## ASSIGNMENT
Copy out the material verbatim from the line with "is (1582, 2324)." to the line with "Looking at the image, I should click on (155, 1406).", both lines included, and leave the pictures out.

## TASK INPUTS
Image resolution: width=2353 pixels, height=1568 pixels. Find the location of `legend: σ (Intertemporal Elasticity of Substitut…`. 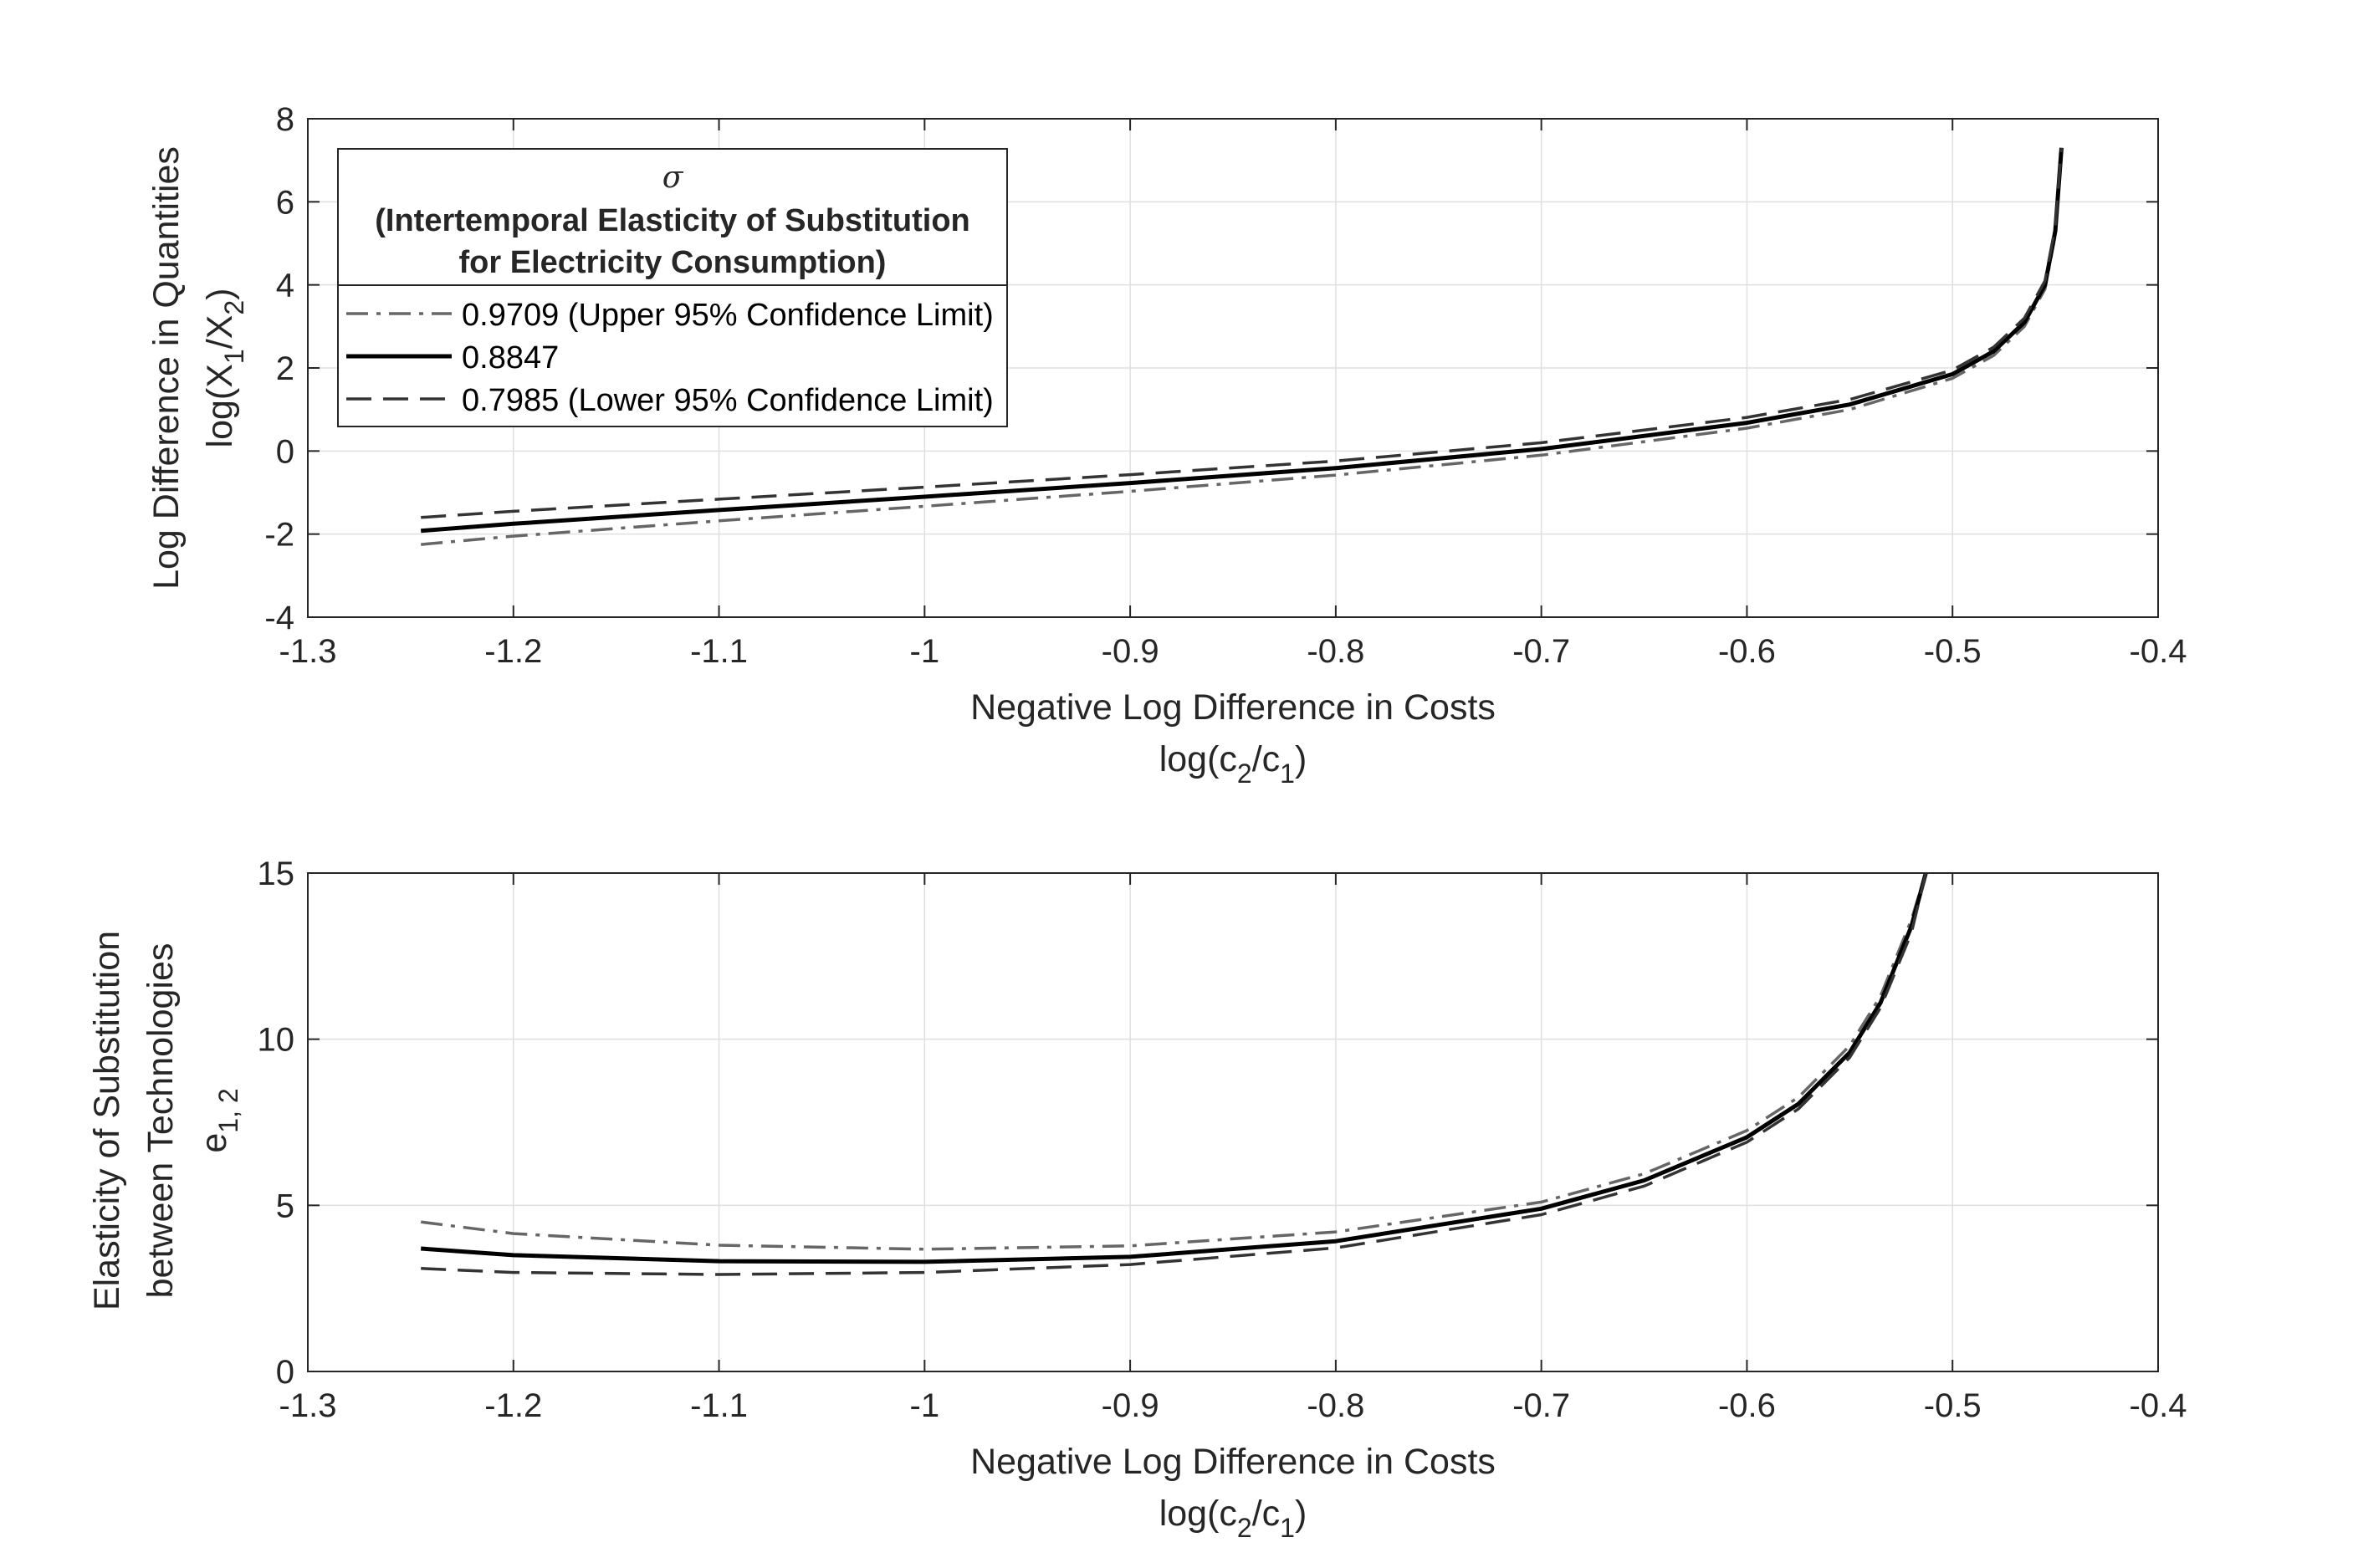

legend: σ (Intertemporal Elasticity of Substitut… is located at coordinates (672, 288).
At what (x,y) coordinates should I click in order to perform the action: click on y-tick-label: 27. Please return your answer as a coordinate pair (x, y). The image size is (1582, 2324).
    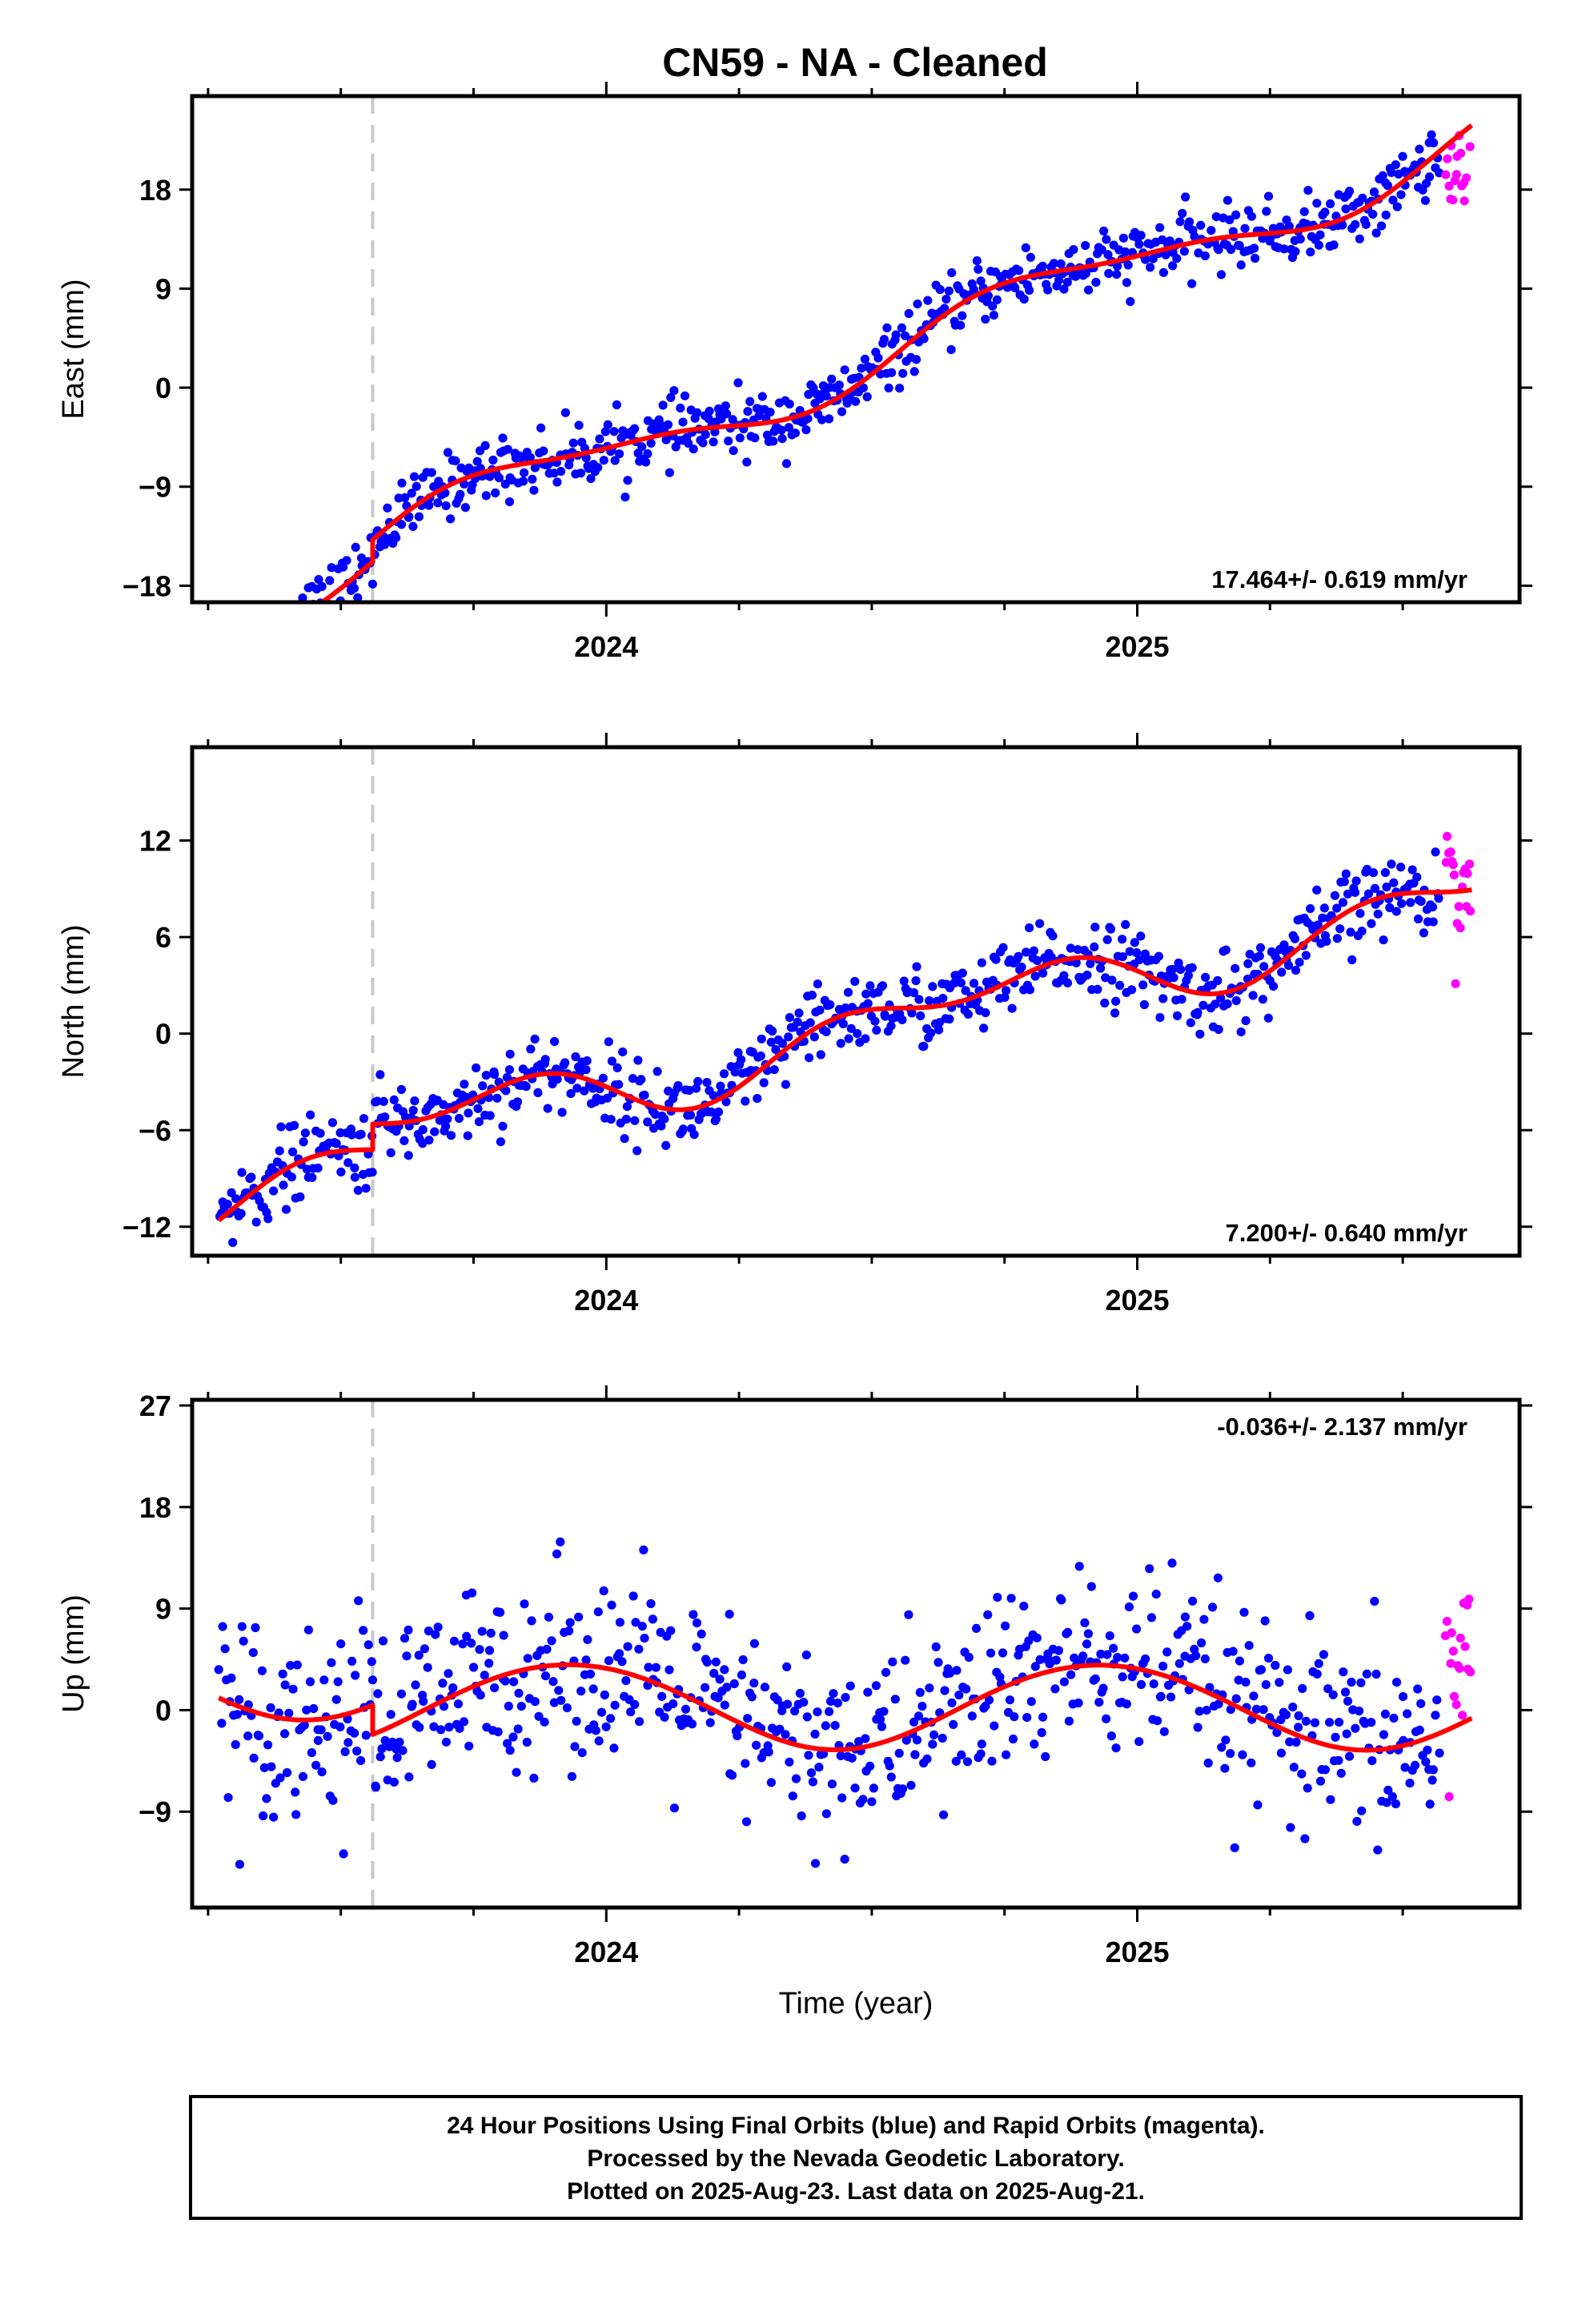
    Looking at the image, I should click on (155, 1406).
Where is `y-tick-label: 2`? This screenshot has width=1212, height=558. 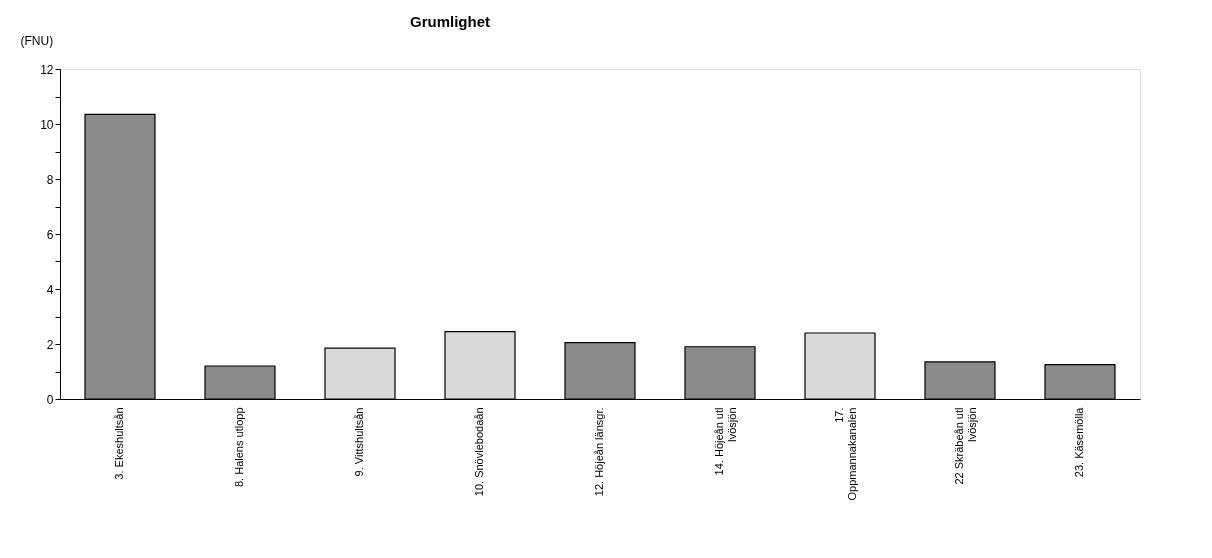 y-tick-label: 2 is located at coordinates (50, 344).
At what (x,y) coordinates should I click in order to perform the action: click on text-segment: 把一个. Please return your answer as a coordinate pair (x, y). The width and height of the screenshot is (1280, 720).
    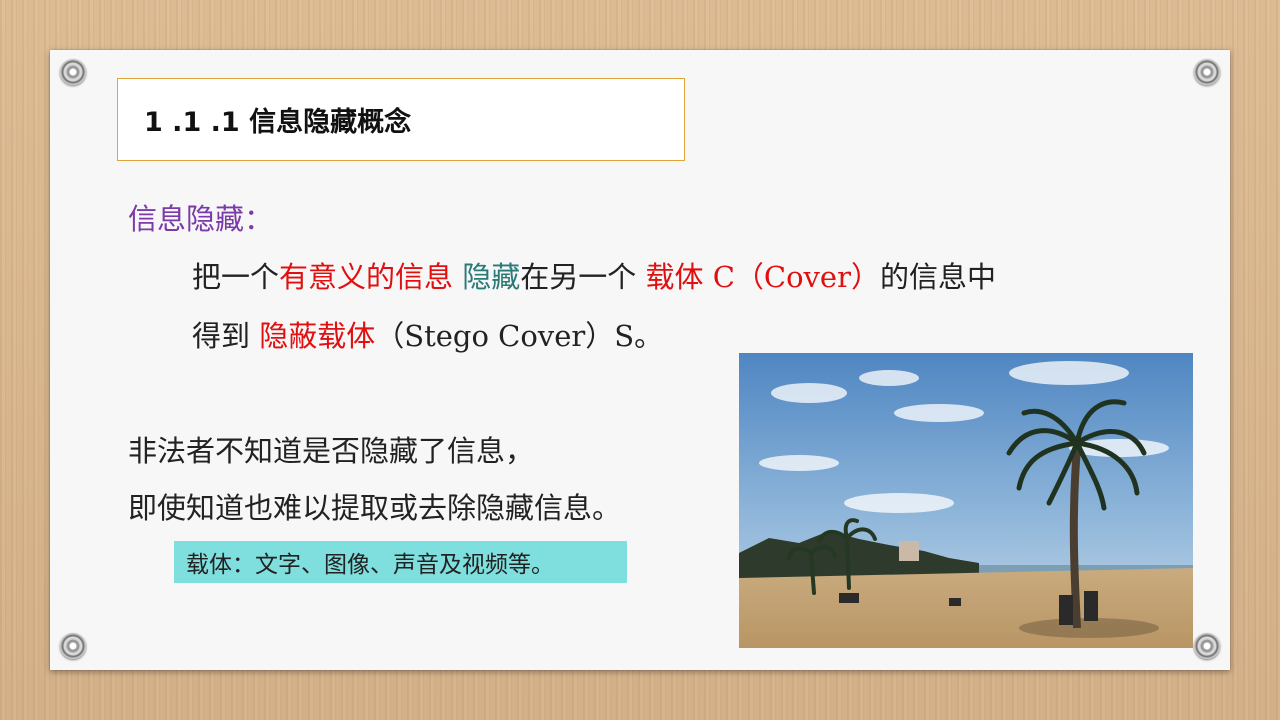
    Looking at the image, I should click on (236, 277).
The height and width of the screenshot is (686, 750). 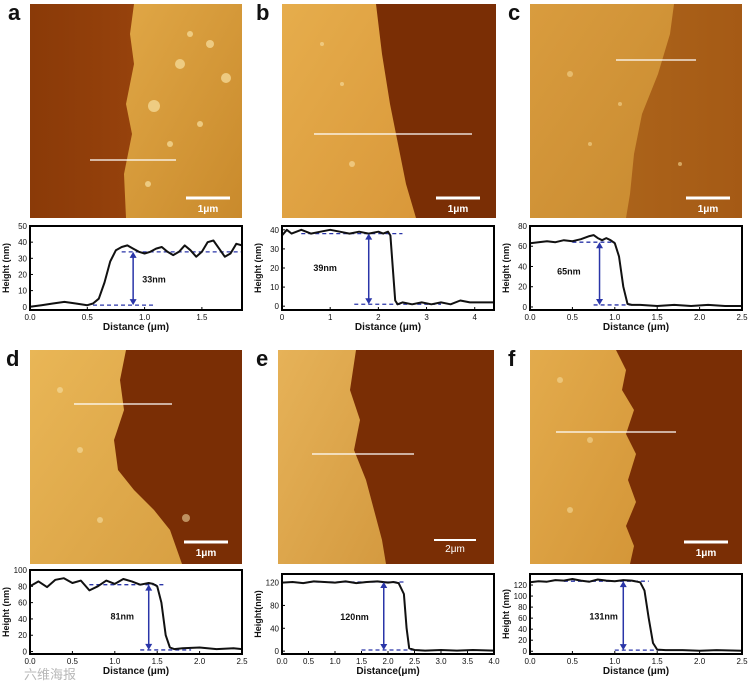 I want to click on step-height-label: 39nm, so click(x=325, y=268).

## WRITTEN RESPONSE
At what (x,y) coordinates should I click in order to perform the action: click on y-tick-label: 27. Please return your answer as a coordinate pair (x, y). The image size is (1582, 2324).
    Looking at the image, I should click on (155, 1406).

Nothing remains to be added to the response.